> Exercise directions:
Copy word for word the lines from the start of the records through the line that contains "Task: Open the Aleo (6) font family", both included.

> Data section:
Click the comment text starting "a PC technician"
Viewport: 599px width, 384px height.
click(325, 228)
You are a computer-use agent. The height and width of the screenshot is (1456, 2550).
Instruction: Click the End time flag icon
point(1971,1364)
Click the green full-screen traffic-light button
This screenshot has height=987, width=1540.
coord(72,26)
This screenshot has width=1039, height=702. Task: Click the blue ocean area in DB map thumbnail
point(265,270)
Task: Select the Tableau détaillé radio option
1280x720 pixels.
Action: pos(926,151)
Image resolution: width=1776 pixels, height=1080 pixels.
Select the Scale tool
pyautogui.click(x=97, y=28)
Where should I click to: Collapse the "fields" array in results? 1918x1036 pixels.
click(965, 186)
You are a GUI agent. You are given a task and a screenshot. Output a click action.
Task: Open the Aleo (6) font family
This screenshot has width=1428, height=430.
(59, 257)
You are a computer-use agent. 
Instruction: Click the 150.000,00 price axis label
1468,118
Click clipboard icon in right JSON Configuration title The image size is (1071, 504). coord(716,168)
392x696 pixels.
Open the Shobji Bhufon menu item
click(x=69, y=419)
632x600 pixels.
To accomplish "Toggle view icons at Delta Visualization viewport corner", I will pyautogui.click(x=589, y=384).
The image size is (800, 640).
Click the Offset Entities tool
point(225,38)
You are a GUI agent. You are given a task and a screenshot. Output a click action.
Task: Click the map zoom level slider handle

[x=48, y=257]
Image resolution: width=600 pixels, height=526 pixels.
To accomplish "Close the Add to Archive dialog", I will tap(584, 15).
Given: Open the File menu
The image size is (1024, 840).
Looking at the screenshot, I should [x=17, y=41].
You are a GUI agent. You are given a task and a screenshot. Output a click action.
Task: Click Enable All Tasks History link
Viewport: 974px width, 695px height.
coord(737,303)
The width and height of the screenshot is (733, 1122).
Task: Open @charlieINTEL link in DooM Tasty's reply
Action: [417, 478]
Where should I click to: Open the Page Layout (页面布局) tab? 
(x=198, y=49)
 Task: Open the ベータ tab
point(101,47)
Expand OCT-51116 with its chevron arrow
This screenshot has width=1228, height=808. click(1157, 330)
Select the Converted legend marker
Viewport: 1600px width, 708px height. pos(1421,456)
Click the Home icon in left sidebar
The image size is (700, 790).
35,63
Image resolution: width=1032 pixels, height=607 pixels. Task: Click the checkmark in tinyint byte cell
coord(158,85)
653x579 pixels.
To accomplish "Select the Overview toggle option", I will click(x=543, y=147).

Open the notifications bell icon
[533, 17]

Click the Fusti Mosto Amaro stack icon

> Solution for this exercise:
Click the comment text starting "a PC technician"
Viewport: 599px width, 384px height.
click(325, 228)
You are a computer-use agent. The height and width of the screenshot is (1456, 2550).
Instruction: Click the End time flag icon
point(1971,1364)
Click the green full-screen traffic-light button
This screenshot has height=987, width=1540.
coord(72,26)
This screenshot has width=1039, height=702. Task: Click the blue ocean area in DB map thumbnail
point(265,270)
Task: Select the Tableau détaillé radio option
1280x720 pixels.
Action: pos(926,151)
Image resolution: width=1776 pixels, height=1080 pixels.
Select the Scale tool
pyautogui.click(x=97, y=28)
Where should I click to: Collapse the "fields" array in results? 1918x1036 pixels.
click(965, 186)
You are a GUI agent. You are given a task and a screenshot. Output a click action.
Task: Open the Aleo (6) font family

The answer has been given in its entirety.